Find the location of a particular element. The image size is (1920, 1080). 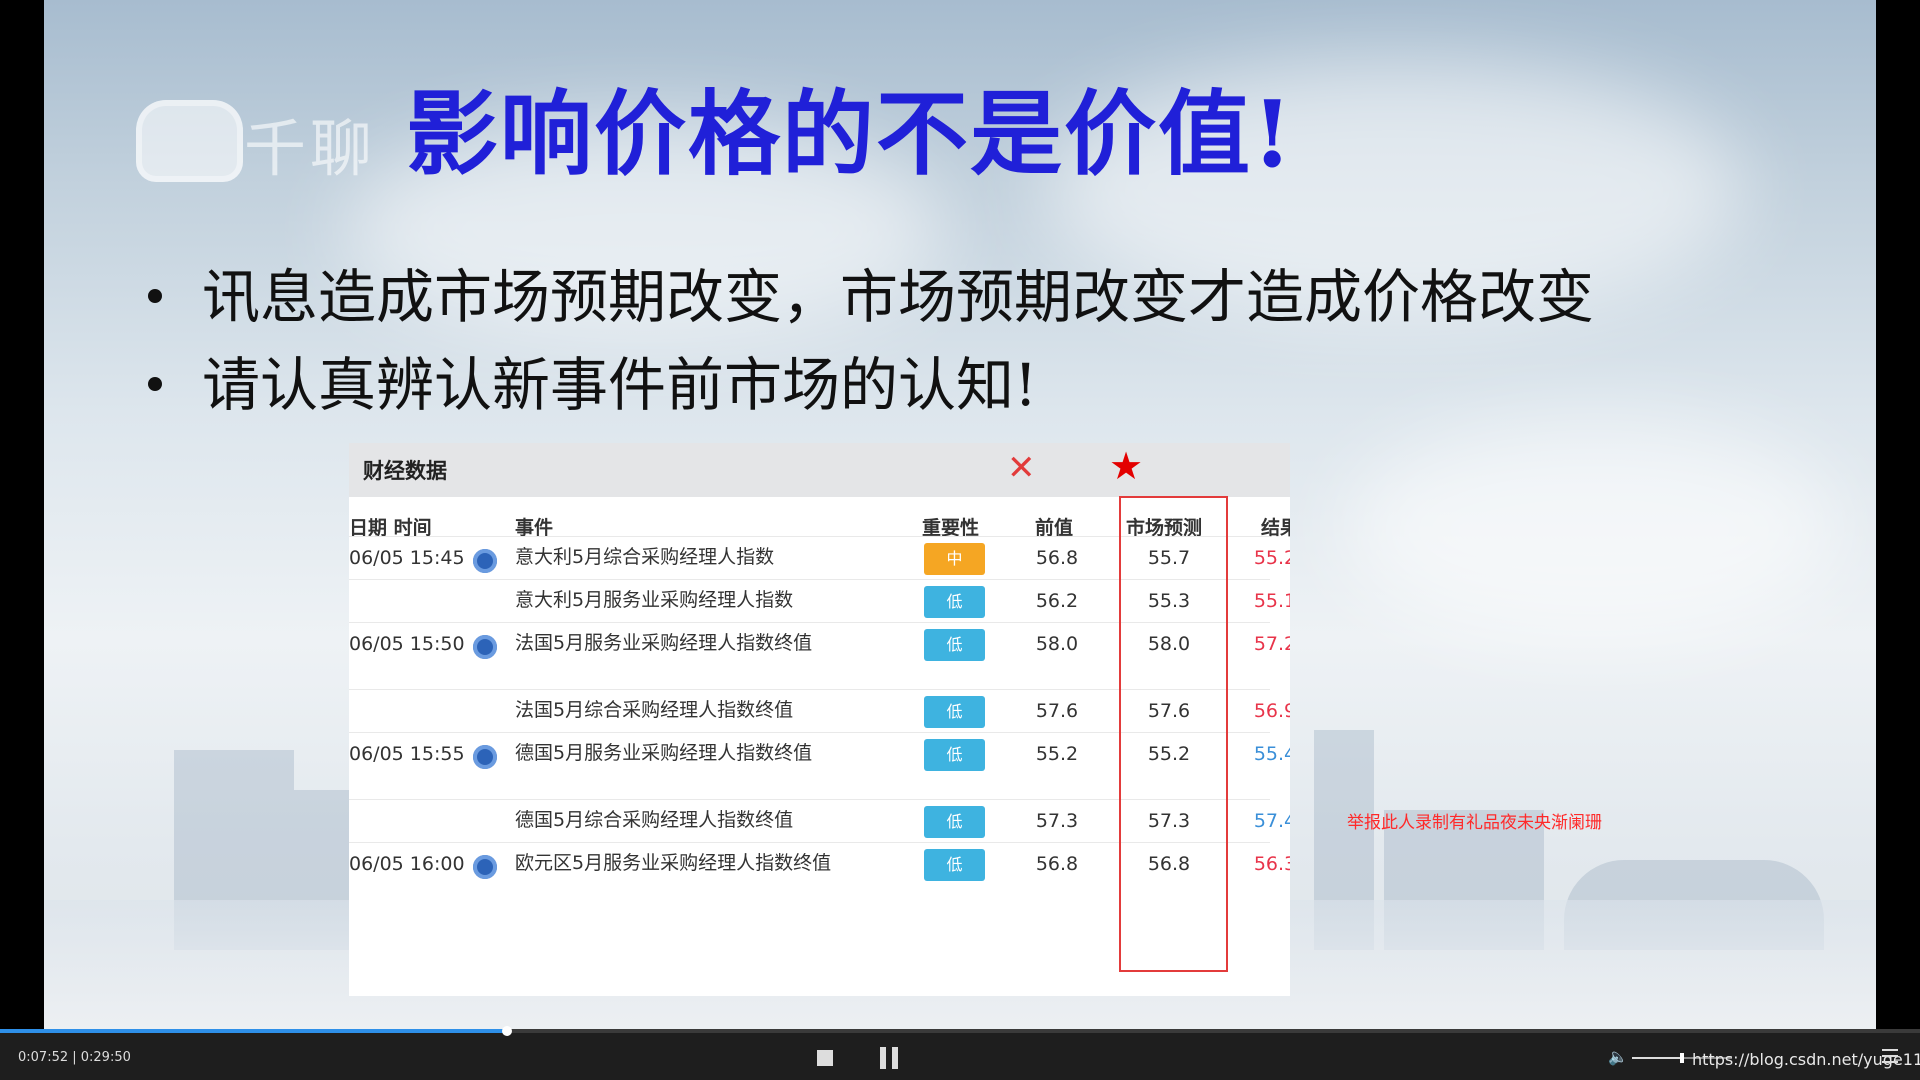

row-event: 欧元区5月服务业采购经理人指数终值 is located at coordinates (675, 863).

* * * *

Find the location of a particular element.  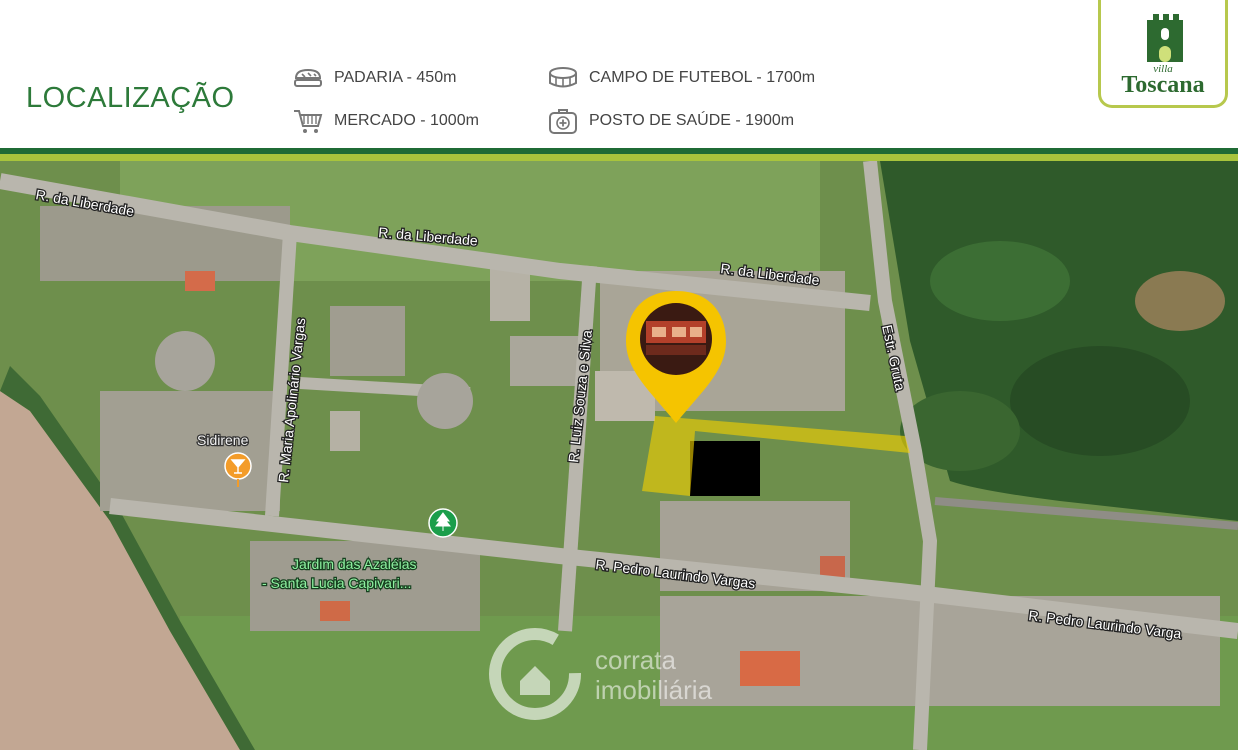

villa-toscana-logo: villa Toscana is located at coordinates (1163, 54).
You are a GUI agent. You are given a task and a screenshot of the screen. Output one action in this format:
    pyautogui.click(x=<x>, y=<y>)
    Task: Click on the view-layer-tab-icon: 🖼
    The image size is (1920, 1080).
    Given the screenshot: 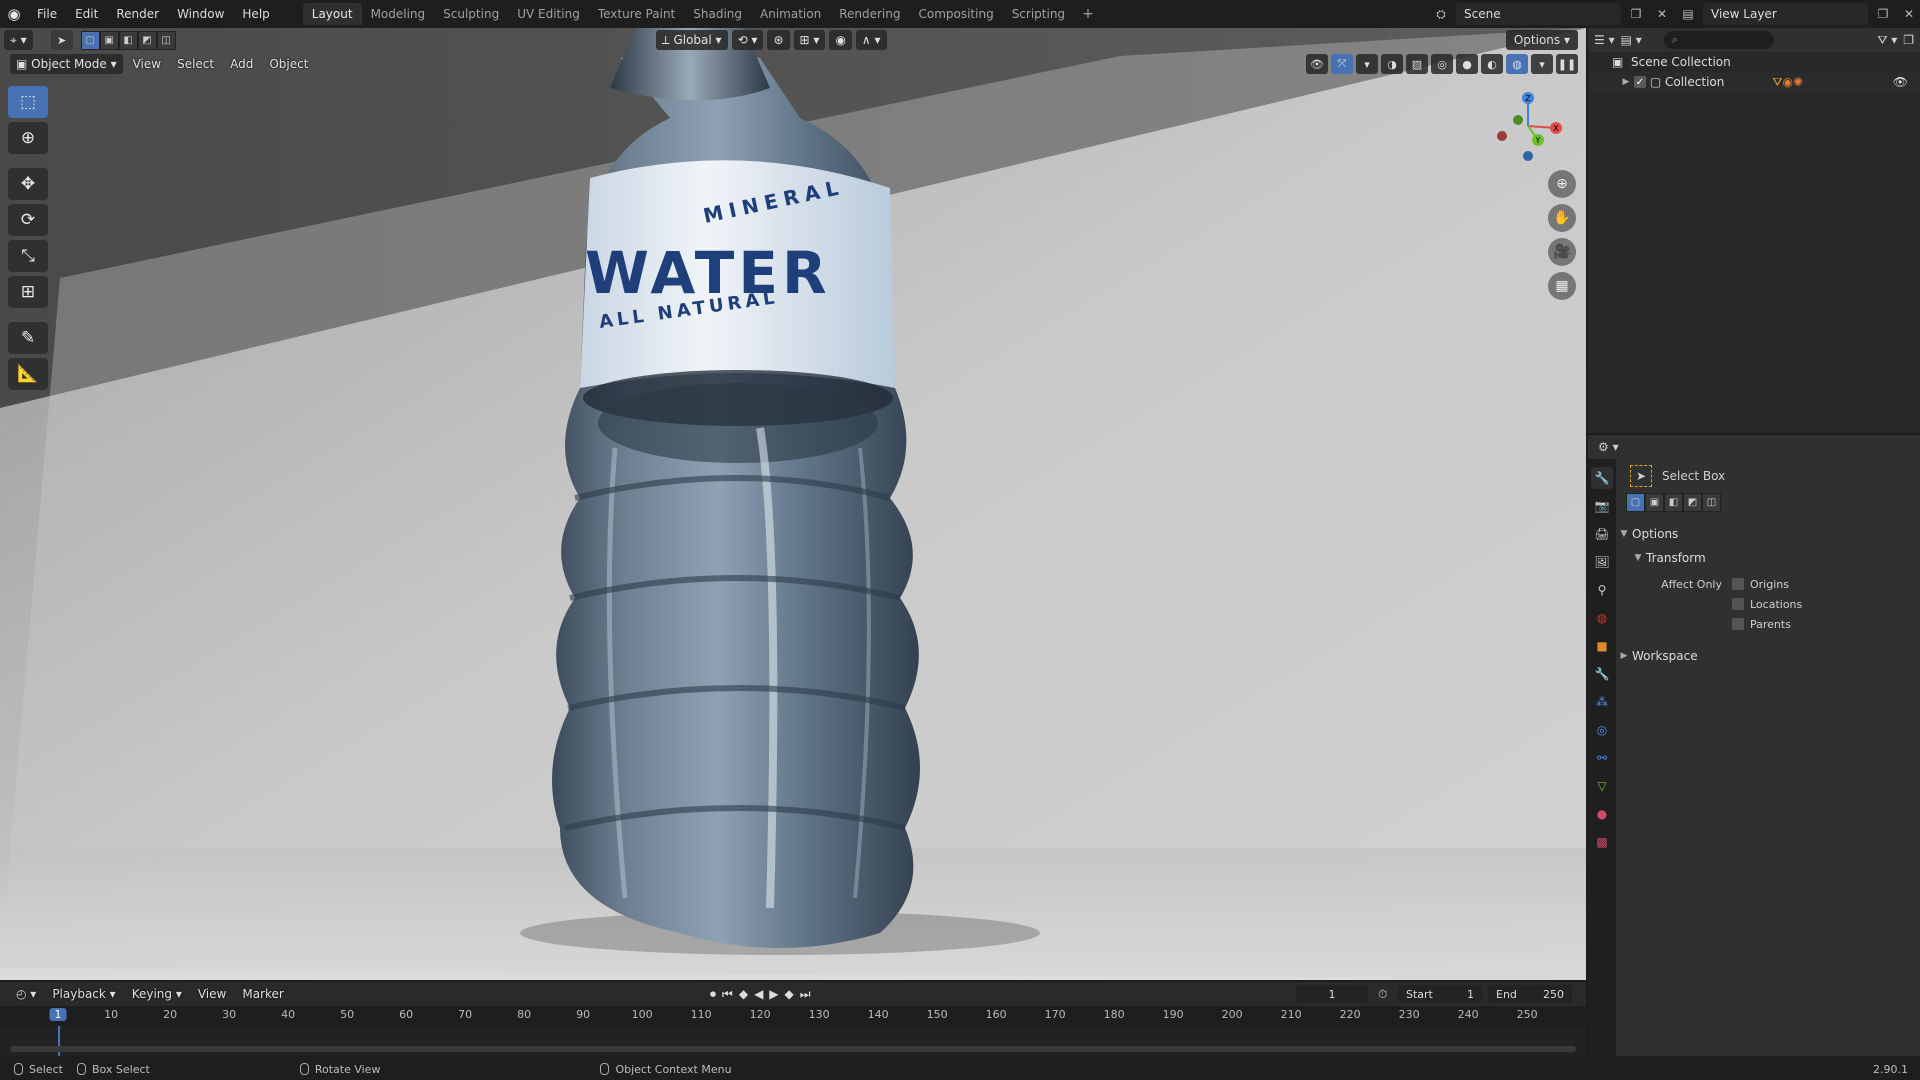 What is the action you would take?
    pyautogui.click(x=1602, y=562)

* * * *

• [YOUR TASK]: Reproduce the records from the line containing "Find the location of a particular element. The" through the line containing "row-event: 欧元区5月服务业采购经理人指数终值 is" without changing anything, leaving out the pictures.

• [EXPECTED ANSWER]:
Find the location of a particular element. The image size is (1920, 1080). 

row-event: 欧元区5月服务业采购经理人指数终值 is located at coordinates (675, 863).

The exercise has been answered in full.